Des propos mesquins de la FIQ

La vie est difficile en Gaspésie, nous vivons en région éloignée, avec des conditions qui nous sont propres. Dans notre région, plusieurs infirmières, infirmières auxiliaires et inhalothérapeutes sont soutien de famille.
Photo: Jacques Nadeau Archives Le Devoir La vie est difficile en Gaspésie, nous vivons en région éloignée, avec des conditions qui nous sont propres. Dans notre région, plusieurs infirmières, infirmières auxiliaires et inhalothérapeutes sont soutien de famille.
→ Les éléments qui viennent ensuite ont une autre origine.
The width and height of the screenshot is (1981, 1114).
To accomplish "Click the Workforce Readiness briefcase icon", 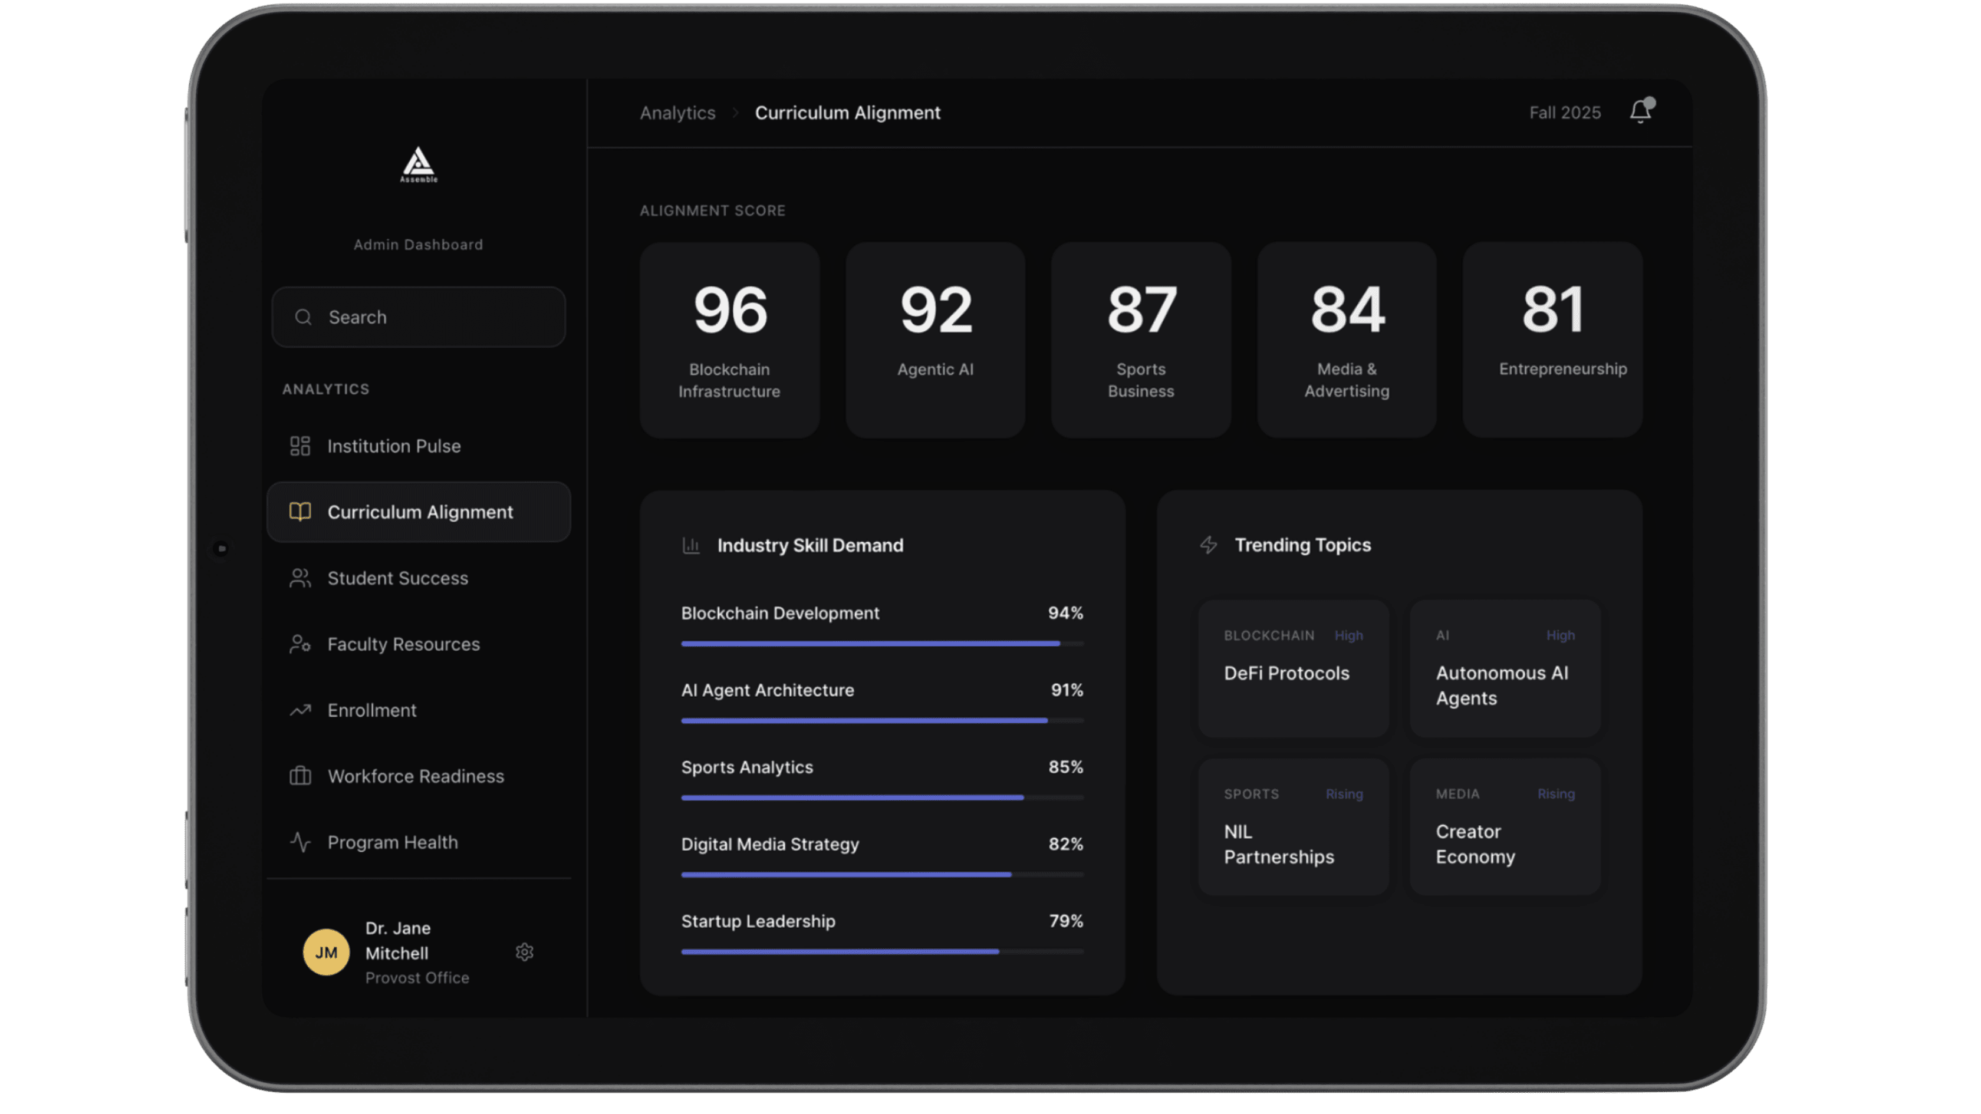I will pyautogui.click(x=300, y=776).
Devant la lettre ouverte de Régine Laurent, présidente de la Fédération interprofessionnelle de la santé (FIQ), parue dans Le Devoir du 25 juillet, le Syndicat des infirmières, infirmières auxiliaires et inhalothérapeutes de l’Est-du-Québec (SIIIEQ-CSQ) n’a d’autre choix que de dénoncer ses propos mensongers et de rectifier les faits.

 

Toute organisation syndicale digne de ce nom doit être capable de reconnaître les gains syndicaux qui font avancer les droits de l’ensemble des travailleuses et travailleurs de la fonction publique, et ce, même en période de maraudage.

 

En effet, nous avons remporté une bataille importante devant la Commission des relations du travail et en Cour supérieure. La décision qui a été rendue le 2 décembre 2009 souligne bel et bien que le SIIIEQ a réussi à faire reconnaître le personnel d’agence comme faisant partie du personnel syndiqué et couvert par les conventions collectives, rendant le recours à celles-ci moins intéressant pour les employeurs, et surtout moins intéressant pour le personnel des agences privées. Ainsi, nous pouvons confirmer que le CSSS de Matane n’utilise plus aucune main-d’oeuvre indépendante depuis deux ans. Même chose depuis un an au CSSS de La Mitis. Cela peut être vérifié directement auprès des ressources humaines de ces deux CSSS.

 

Il est tout de même ironique que la FIQ dénigre cette victoire du SIIIEQ, alors qu’elle invoque elle-même cette décision comme jurisprudence dans les causes qu’elle amène elle-même devant les tribunaux, ce qui peut se vérifier dans les décisions déjà rendues par la Commission des relations du travail. De plus, tandis que le recours aux agences représente en moyenne 0 % dans les CSSS syndiqués avec le SIIIEQ, des sources officielles ont démontré que les établissements syndiqués FIQ présentent des chiffres allant de 20 à 25 %, et ce, seulement pour le personnel infirmier.

 

En ce qui a trait à l’agence privée Code Bleu qui a été évoquée par la FIQ, l’information n’a pas été vérifiée, puisque les données reposent sur des demandes de ces CSSS qui datent de plusieurs années et qui n’ont pas été mises à jour. Vous gagneriez en crédibilité si vous faisiez une juste vérification de vos informations avant de vous livrer à de telles attaques.

 

La vie est difficile en Gaspésie, nous vivons en région éloignée, avec des conditions qui nous sont propres : pénurie reliée à l’exode des jeunes, travail dans des unités multiclientèles où l’on doit être compétentes dans toutes les spécialités ; manque de médecins. Dans notre région, plusieurs infirmières, infirmières auxiliaires et inhalothérapeutes sont soutien de famille.

 

Nous n’avons pas besoin de « pelleteux de nuages » et de discussions sans fin. Nous avons plutôt besoin d’un syndicat fort, qui se tient debout, qui est capable de défendre nos emplois, nos salaires, de faire respecter nos droits et de nous faire respecter par les employeurs.

 

Le SIIIEQ est un syndicat qui agit, qui a la réputation d’être combatif et revendicateur. Madame Laurent, présidente de la FIQ, ne tentez pas, par des moyens détournés, de noircir notre réputation, même en période de maraudage, en colportant de fausses informations.